A network set up by the Food and Drug Administration (FDA) to deal with questions about the produce safety rule is struggling to cope, according to the Government Accountability Office (GAO).

A report found the FDA has responded to almost three quarters of the questions received so far with an average time of 22 days.

However, one industry association told GAO it took four months to get an answer.

Standards for the Growing, Harvesting, Packing and Holding of Produce for Human Consumption, referred to as the produce safety rule, is one of seven Food Safety Modernization Act (FSMA) rules.

The rule established the first enforceable national standards for on-farm growing, harvesting, packing and holding of domestic and imported produce.

It established standards related to agricultural water quality; the use of soil amendments, such as raw manure; the presence of domesticated and wild animals; worker training, health, and hygiene; and sanitation of equipment, tools, and buildings.

TAN question response rate and time

FDA has developed an information clearinghouse called the Technical Assistance Network (TAN) to support understanding and implementation of the FSMA rules.

Phase 1 evaluates and responds to questions related to publication of FSMA rules. Phase 2 which FDA expects to begin in 2017 will evaluate and respond to questions from FDA and state inspectors who ensure industry compliance with FSMA rules.

FDA received 2,626 TAN questions from September 2015, when the TAN became operational, to September 2016. As of early October, the agency had responded to about 72% of all questions received.

About 14% of questions (363) were about the produce rule and of these 60% (218) came from “industry/business.”

According to FDA, median response time for questions forwarded to subject matter experts is 22 business days.

FDA said if a question is unaddressed after 30 days it will send an automated message saying the agency is working on a response and a second after 60 days if the question is still unresolved.

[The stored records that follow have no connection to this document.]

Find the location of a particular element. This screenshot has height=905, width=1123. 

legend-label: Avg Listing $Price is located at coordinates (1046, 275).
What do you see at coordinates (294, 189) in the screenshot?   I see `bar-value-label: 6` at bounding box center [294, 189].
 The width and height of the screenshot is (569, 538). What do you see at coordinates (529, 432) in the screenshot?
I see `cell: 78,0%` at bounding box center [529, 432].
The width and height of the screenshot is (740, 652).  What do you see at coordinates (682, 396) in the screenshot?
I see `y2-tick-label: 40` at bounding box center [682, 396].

FDA officials told GAO that response times may be longer because agency guidance on the produce rule and other FSMA rules is under development and the agency does not want to provide information that might conflict with the subsequent guidance.

They added that while simpler questions can be addressed immediately by FDA staff about 95% are more complex.

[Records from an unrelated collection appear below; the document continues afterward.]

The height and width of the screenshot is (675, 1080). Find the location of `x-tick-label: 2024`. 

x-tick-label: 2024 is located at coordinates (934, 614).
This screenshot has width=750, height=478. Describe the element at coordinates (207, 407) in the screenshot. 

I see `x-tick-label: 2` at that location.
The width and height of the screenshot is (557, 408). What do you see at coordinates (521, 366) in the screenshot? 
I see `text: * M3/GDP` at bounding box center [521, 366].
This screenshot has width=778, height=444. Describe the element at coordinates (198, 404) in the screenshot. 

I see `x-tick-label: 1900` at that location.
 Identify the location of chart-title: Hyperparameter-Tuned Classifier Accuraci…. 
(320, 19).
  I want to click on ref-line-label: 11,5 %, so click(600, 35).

Representatives from industry associations and other organizations said wait times for answers can be long and some had not yet received answers to questions.

Produce rule concerns

Some in industry expressed concerns about the produce rule standards, including the scientific basis for standards in such areas as water quality.

Others warned about the costs associated with meeting the new standards, particularly for smaller businesses.

FDA officials said the agency tracks TAN questions to help inform FSMA policy, guidance, and training and the agency intends to maintain the TAN to respond to stakeholder questions and concerns after the produce rule and other rules are fully implemented.

The Agricultural Act of 2014, also referred to as the 2014 Farm Bill, included a provision for GAO to report on the ongoing evaluation and response process of the rule.

GAO interviewed FDA officials and two organizations assisting with implementation of the rule and representatives from six produce industry associations and one large retailer.

The rule includes staggered compliance dates depending on average annual produce sales of a business and other factors from 2017 and 2018 to 2020 for smaller businesses.